[Saved entries]
┄┄┄┄┄┄┄┄┄┄

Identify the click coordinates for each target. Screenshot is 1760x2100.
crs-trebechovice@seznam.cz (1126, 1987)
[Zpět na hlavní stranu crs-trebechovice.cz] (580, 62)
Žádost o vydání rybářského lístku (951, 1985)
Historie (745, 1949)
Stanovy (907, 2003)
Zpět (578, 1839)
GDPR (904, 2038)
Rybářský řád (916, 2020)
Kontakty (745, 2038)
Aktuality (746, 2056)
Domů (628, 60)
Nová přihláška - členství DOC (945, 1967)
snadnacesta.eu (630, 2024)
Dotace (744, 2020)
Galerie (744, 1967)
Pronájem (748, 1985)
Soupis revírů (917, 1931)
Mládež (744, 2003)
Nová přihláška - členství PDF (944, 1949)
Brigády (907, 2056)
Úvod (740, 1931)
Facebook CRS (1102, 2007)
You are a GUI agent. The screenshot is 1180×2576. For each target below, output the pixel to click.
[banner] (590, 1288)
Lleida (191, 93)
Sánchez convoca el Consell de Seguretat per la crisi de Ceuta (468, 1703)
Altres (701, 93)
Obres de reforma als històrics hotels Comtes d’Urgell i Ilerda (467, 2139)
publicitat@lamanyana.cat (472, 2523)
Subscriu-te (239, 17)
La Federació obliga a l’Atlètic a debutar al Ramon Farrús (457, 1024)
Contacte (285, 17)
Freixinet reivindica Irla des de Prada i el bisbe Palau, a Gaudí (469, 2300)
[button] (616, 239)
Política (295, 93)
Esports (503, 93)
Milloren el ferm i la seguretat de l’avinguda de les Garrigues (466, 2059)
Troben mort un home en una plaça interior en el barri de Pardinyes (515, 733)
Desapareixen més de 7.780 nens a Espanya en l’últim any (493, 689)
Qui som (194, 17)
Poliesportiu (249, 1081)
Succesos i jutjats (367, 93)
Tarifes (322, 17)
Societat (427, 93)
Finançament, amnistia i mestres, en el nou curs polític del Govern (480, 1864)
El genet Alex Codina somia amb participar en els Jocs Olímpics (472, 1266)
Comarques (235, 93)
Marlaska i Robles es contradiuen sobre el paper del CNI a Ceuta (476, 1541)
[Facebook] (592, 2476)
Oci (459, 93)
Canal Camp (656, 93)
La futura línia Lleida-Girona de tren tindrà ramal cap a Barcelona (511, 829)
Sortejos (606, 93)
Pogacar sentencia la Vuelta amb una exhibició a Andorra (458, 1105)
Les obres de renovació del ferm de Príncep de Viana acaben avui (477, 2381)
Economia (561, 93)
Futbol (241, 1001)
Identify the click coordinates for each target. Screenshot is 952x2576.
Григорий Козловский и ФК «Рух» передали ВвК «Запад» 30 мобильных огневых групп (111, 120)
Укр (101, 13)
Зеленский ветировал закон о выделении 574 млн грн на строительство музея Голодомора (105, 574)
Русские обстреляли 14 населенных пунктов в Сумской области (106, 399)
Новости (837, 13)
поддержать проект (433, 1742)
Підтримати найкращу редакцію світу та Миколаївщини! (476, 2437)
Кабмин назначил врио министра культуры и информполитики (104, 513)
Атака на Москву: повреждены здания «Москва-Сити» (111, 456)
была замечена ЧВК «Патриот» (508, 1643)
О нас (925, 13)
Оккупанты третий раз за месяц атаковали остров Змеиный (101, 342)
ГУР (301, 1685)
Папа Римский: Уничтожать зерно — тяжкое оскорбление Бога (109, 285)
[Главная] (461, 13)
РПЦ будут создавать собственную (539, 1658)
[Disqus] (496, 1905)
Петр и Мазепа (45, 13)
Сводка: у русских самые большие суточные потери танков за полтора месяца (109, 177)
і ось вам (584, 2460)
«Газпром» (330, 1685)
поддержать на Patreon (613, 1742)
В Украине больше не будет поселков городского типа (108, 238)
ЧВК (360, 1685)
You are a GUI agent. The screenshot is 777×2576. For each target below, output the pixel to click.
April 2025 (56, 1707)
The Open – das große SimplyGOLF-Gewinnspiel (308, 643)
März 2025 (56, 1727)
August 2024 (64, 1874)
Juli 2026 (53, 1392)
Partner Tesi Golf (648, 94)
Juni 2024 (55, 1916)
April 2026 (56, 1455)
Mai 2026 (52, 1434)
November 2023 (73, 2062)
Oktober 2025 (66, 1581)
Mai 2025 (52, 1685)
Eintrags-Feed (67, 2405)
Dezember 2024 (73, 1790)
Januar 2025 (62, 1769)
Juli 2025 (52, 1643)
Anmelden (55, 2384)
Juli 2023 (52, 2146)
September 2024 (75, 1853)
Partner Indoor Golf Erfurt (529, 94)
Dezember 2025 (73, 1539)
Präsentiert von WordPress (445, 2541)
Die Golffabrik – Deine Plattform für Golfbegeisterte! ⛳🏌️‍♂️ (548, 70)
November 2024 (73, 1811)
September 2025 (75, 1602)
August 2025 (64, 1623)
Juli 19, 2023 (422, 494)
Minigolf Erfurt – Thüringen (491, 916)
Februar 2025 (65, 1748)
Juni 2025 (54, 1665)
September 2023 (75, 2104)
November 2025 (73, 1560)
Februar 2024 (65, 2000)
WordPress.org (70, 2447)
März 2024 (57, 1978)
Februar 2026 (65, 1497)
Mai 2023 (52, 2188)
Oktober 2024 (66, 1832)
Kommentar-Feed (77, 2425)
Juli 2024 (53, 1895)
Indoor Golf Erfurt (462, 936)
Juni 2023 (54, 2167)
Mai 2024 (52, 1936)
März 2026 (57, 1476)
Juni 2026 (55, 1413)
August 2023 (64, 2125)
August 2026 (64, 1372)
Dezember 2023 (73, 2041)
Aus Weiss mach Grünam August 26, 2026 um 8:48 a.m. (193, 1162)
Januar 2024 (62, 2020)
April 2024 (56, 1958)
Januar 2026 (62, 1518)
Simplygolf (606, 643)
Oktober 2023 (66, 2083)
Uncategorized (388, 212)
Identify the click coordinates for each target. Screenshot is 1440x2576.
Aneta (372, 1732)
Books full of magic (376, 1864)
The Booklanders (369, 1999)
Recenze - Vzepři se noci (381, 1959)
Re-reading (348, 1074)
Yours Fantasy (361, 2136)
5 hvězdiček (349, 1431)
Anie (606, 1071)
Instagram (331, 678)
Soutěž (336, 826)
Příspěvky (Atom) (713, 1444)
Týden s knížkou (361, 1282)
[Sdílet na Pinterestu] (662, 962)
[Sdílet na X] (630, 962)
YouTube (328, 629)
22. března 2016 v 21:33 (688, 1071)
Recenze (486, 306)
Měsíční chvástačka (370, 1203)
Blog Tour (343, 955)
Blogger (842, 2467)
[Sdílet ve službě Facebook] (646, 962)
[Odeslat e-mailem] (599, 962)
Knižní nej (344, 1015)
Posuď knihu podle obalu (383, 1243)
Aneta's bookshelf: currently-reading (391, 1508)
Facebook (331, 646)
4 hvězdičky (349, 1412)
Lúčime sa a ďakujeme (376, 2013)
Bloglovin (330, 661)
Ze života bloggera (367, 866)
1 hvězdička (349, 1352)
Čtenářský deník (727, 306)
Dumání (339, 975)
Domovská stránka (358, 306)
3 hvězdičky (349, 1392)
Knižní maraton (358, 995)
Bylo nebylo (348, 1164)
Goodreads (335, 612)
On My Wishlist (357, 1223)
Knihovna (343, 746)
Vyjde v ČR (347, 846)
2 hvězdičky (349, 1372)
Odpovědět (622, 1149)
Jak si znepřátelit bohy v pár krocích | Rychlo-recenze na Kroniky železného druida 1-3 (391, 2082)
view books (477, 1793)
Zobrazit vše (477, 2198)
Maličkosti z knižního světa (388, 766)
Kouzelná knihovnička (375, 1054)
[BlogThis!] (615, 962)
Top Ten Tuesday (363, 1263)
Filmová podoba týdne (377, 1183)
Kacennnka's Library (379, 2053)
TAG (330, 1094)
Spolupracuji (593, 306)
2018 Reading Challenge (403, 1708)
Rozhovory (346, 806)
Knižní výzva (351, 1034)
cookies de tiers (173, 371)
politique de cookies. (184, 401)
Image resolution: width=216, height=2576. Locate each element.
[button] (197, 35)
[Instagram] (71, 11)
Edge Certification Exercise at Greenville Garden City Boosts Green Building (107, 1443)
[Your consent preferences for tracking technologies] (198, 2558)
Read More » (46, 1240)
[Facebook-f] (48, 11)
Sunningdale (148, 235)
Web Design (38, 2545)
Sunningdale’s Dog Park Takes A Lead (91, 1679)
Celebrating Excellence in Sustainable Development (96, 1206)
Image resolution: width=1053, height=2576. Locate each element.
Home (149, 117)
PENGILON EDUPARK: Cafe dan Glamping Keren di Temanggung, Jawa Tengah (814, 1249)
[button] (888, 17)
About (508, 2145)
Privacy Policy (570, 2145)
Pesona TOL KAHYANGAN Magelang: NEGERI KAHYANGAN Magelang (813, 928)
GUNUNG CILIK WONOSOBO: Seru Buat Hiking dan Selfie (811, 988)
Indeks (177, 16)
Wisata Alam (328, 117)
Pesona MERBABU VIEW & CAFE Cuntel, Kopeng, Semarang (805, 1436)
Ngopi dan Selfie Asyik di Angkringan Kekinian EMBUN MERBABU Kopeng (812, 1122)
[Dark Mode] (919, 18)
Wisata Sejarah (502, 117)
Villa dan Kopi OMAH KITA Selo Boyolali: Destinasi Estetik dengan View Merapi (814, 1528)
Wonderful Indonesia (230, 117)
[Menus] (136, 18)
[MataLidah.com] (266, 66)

┄┄┄┄┄┄┄┄┄┄

▶ _TASK DETAILS_
Write the "Web Design (38, 2545)" line and all later lines exactly. Stop at the end of the data.

▶ _YOUR SOLUTION_
Web Design (38, 2545)
Sunningdale’s Dog Park Takes A Lead (91, 1679)
Celebrating Excellence in Sustainable Development (96, 1206)
Image resolution: width=1053, height=2576. Locate each element.
Home (149, 117)
PENGILON EDUPARK: Cafe dan Glamping Keren di Temanggung, Jawa Tengah (814, 1249)
[button] (888, 17)
About (508, 2145)
Privacy Policy (570, 2145)
Pesona TOL KAHYANGAN Magelang: NEGERI KAHYANGAN Magelang (813, 928)
GUNUNG CILIK WONOSOBO: Seru Buat Hiking dan Selfie (811, 988)
Indeks (177, 16)
Wisata Alam (328, 117)
Pesona MERBABU VIEW & CAFE Cuntel, Kopeng, Semarang (805, 1436)
Ngopi dan Selfie Asyik di Angkringan Kekinian EMBUN MERBABU Kopeng (812, 1122)
[Dark Mode] (919, 18)
Wisata Sejarah (502, 117)
Villa dan Kopi OMAH KITA Selo Boyolali: Destinasi Estetik dengan View Merapi (814, 1528)
Wonderful Indonesia (230, 117)
[Menus] (136, 18)
[MataLidah.com] (266, 66)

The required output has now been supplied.